The U.S. attorney's office proved to a Hammond federal jury 10 years ago that Santos raked in $1.7 million in profits by selling bolita lottery-like tickets to customers patronizing East Chicago taverns from 1989 to 1994.

U.S. District Court Judge James Moody sentenced Santos to five years in prison for illegal gambling.

Moody gave Santos an additional sentence of 17.5 years for money laundering for payments Santos made to runners who collected bets and delivered winnings.

Typically, the crime of money laundering is defined as concealing the profits of criminal activity as legitimate income, but another provision in that law also makes it illegal to spend the proceeds of a crime to ensure the success of a continuing criminal enterprise.
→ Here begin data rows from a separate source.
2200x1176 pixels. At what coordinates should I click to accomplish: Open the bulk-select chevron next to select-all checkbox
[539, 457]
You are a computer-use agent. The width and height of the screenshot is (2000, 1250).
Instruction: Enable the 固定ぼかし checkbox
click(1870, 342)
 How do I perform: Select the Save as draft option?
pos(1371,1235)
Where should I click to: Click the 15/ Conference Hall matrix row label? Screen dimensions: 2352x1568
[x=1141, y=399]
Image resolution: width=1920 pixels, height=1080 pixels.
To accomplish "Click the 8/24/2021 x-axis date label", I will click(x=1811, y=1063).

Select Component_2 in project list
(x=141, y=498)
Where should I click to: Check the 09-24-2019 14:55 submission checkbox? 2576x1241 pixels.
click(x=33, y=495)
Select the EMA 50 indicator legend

Federal prosecutors argued that paying the runners promoted the bolita game and was money laundering.

However, Moody reversed himself in 2004, overturned Santos' money laundering conviction and freed Santos from serving the remainder of his prison sentence.

The federal government asked the U.S. Supreme Court on Wednesday to reinstate the money laundering conviction. It is unclear whether Santos would have to return to prison if the government prevails.

Santos' attorney, Todd G. Vare, of Indianapolis, argued Wednesday that payments to the runners were an essential part of gambling and not a separate crime.

Justice Antonin Scalia seemed to agree with Santos' attorney.

"I think it ... extraordinary ... that Congress would want to make all betting operations like this a violation automatically of two criminal statutes," Scalia said.

Justice Ruth Bader Ginsburg said, "It's hard to see this ... just in the sense of laundering. Nothing is being concealed."

The justices debated whether the money laundering law applies to financial transactions involving any money Santos' bolita game brought in or only financial transactions involving the profits -- money left over after Santos paid his runners.